When I started my animal rights activist career in 1989, I tried to do anything and everything. Sometimes I would write 40 letters a week in addition to trying to protest every event related to animal cruelty (fur sales, places where fur-wearers would be, circuses, rodeos, product testing, etc.). After a couple years, I found myself exhausted by the steady stream of issues that needed attention.

Today, the Internet has turned that steady stream into a tidal wave. To even glance at all the emails that need urgent attention can take a big chunk out of the day—not to mention actually doing something about them.

So how is it that one can stay active for animals and avoid burnout or outright insanity?

I try to pick activities that take very little preparation. For example, organizing a talk about vegetarianism can be quite time-consuming if you are going to get a decent crowd of newcomers—if you are lucky, you might get 60 people to attend. On the other hand, grabbing 300 informational pamphlets and walking around a college campus passing them out can take as little as an hour, and you will reach many people who would never have considered going to a presentation.

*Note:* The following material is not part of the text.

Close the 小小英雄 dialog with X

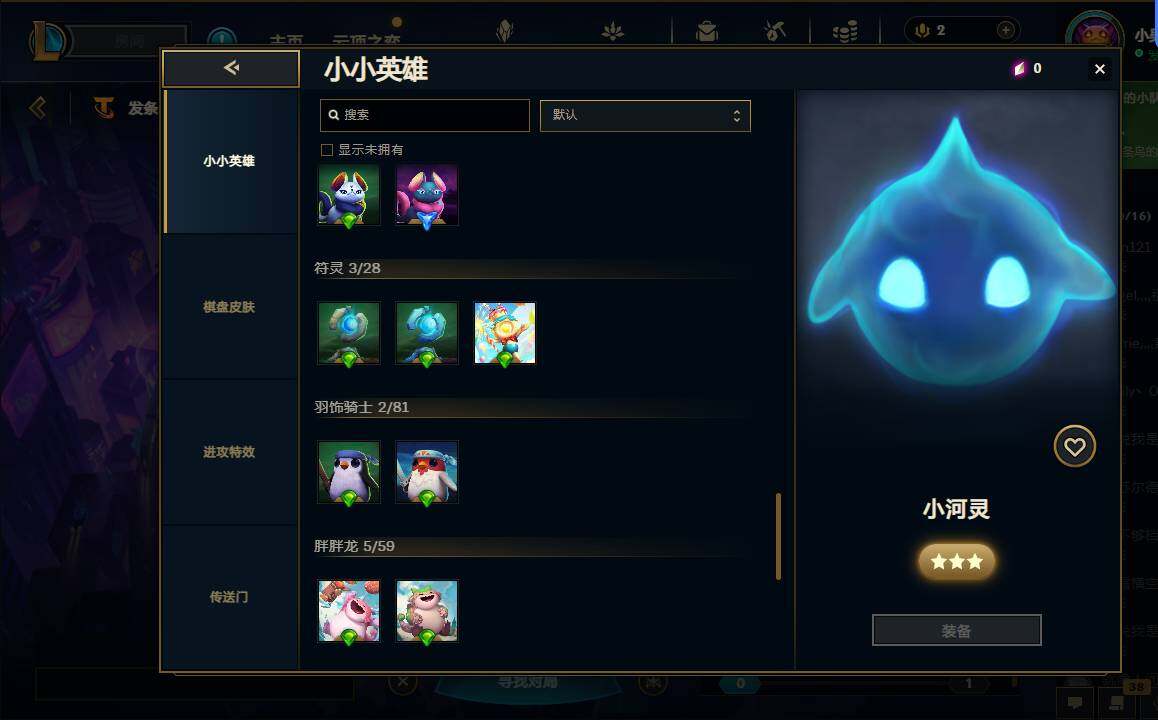[1100, 69]
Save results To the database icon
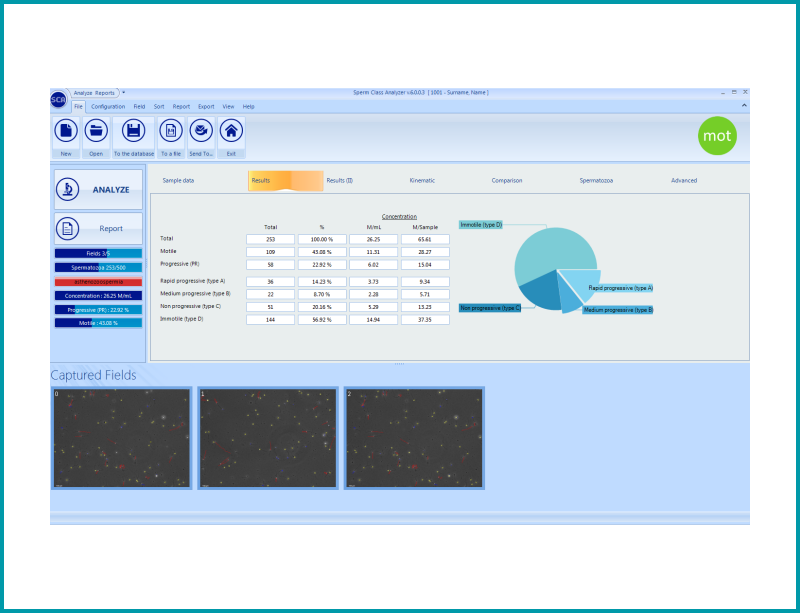 tap(133, 131)
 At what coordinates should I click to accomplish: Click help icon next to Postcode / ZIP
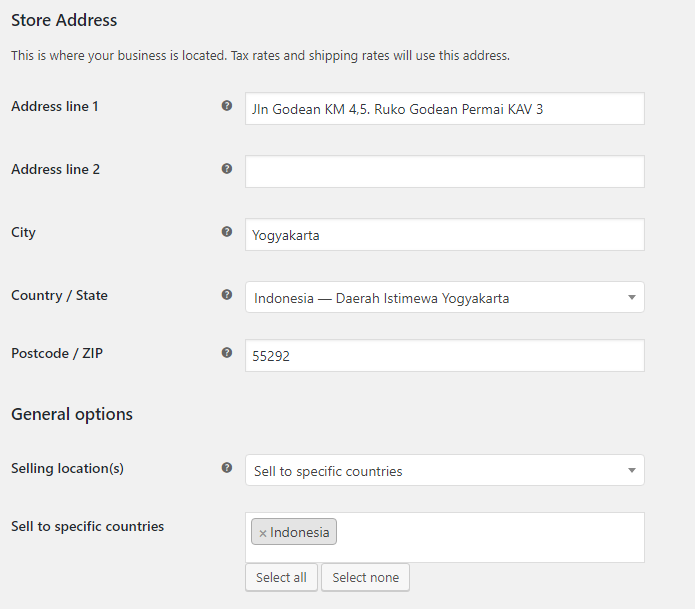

If you have people to help, it will take less time. But don’t counteract the time-savings by spending hours calling people to get them to help (unless you want to, of course).

And if you are going to avoid burnout while leafleting, don’t decide to do it at a different college every day. I suggest making a goal of leafleting a college every two weeks—or whatever you know won’t stress you out.

For protests, campaigns, letter-writing, phone-calling, etc., I have the following suggestions:

• You may be able to pinpoint certain issues or individual cases that you want to work on more than others. Listen to your desires as they will likely lead to your most effective form of activism which will reduce your stress and anxiety. If you don’t like doing certain things, it will only burn you out to continue doing them.

• Don’t expect a quick victory. When you start, think it through in terms of what you will do when things do not go your way, so that you won’t be so surprised and let down. Don’t get attached to the outcome. In some situations, you are simply playing a numbers game. If you reach enough people, eventually some will change. So do what you can and let it go.

• Possibly most important of all is to slow down and take your time. Try even to enjoy the process rather than just to get it done. Good luck with all your efforts for animals!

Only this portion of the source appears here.